Shuling Shen*, Long Li, Zhujun Wu, Minquan Sun, Zhihong Tang and Junhe Yang*
School of Materials Science and Engineering, University of Shanghai for Science and Technology, Shanghai, 200093, P. R. China. E-mail: slshen@usst.edu.cn; jhyang@usst.edu.cn

Received 24th November 2016 , Accepted 29th December 2016

First published on 16th January 2017


Abstract

Ultrathin In4SnS8 nanosheets have been successfully synthesized via a facile thermal decomposition method. The average thickness of these In4SnS8 nanosheets is only 3.8 nm, comprising about five atomically thick layers. To our knowledge, this is the thinnest In4SnS8 nanosheet synthesized using a solution-phase chemical method. The resulting ultrathin In4SnS8 nanosheets exhibit fast adsorption–visible-light photocatalysis dual function for various organic dyes, suggesting their potential application in environmental remediation, solar energy conversion, and advanced optical/electric nanodevices.


Introduction

The advances in graphene technology have stimulated the synthesis and characterization of various two dimensional nanomaterials such as transition metal oxides,1 metal chalcogenides,2 and organic compounds,3–5 in the field of nanotechnology. To obtain these 2D nanomaterials, tremendous efforts have been made and various physical and chemical synthesis methods have been developed, such as mechanical and liquid-phase exfoliations,6–8 ion-intercalation9,10 and exfoliation,11–15 chemical vapor deposition (CVD),16–18 and solution-phase chemical syntheses,19 etc. However, simple, effective synthetic methods and well-defined 2D nanostructures are still being pursued.

Metal sulfides, as a typical class of semiconductor, have attracted much attention due to their extraordinary chemical/physical properties and multiple potential applications. In particular, ternary or quaternary metal sulfides (TQMS) have been extensively studied because of their unique optoelectronic and catalytic properties, as well as their other advantages such as low cost, earth-abundance, and low toxicity. These benefits offer TQMS increased opportunities in meeting the requirements of some special applications. For example, ZnIn2S4 with a band gap of 2.3 eV (ref. 20 and 21) and ZnxCd1−xS with a tunable band gap within the visible light region22,23 have been applied in visible-light photocatalysis. CuInS2 (ref. 24) and Cu2ZnSnS4 (ref. 25 and 26) with band gaps of 1.5 eV have been used in low-cost photovoltaic devices. CuInS2–ZnS with low toxicity and broad emission bands27 has been used in light emitting devices. Compared with 0D quantum dots, 2D ultrathin TQMS nanosheets exhibit improved conductivity, flexibility, and high surface area, which are key elements for some applications. However, although the synthesis of TQMS nanocrystals has been widely reported recently, the controlled and convenient synthesis of TQMS with ultrathin 2D structures still remains a great challenge.

========

* _AIM OF THE EXERCISE_:
According to the abstract on In4SnS8 nanosheets, what is the average thickness of the nanosheets?

* _SOURCE MATERIAL_:

========

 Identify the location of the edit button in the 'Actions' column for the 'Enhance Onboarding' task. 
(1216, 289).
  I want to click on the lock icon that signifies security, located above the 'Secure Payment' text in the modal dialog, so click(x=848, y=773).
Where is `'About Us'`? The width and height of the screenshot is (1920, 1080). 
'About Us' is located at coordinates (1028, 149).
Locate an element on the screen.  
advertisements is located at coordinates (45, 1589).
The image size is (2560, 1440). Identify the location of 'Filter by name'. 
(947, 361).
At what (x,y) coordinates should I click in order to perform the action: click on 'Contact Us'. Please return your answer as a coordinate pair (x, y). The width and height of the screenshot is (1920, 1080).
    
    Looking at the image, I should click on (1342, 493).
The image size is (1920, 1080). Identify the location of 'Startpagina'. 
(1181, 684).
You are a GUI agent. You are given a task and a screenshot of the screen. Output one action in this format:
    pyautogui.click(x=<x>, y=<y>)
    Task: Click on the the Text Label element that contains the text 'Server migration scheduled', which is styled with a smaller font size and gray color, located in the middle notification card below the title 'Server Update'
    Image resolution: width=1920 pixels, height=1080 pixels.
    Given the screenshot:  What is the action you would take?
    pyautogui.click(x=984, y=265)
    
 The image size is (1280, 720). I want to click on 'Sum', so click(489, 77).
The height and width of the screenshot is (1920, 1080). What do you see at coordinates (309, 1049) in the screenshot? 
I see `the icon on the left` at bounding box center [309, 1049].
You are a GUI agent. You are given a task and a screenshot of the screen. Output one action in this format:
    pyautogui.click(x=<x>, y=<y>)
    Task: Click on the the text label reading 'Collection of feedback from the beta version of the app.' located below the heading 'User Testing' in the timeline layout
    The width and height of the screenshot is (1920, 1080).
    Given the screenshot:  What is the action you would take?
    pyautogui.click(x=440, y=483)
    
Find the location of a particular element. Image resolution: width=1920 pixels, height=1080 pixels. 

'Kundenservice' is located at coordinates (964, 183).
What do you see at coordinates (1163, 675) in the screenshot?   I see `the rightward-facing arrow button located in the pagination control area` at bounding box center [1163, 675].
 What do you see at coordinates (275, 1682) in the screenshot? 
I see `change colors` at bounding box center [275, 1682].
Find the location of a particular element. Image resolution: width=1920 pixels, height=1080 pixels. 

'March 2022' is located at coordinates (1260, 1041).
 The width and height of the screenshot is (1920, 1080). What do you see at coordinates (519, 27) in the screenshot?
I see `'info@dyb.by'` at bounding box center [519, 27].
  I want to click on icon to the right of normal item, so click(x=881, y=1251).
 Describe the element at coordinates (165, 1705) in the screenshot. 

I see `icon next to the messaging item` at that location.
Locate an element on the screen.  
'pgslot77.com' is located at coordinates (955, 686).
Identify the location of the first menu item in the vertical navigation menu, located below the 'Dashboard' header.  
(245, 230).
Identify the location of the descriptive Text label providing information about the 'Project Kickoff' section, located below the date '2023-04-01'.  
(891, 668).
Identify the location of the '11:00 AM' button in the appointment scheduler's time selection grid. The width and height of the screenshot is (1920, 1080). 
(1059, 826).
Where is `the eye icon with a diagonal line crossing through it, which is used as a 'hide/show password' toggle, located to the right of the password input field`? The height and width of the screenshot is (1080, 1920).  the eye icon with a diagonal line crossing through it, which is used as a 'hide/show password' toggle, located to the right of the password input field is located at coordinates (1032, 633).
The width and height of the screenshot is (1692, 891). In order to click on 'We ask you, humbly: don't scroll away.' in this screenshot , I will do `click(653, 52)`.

========

* _TASK RESULT_:
3.8 nm, comprising about five atomically thick layers.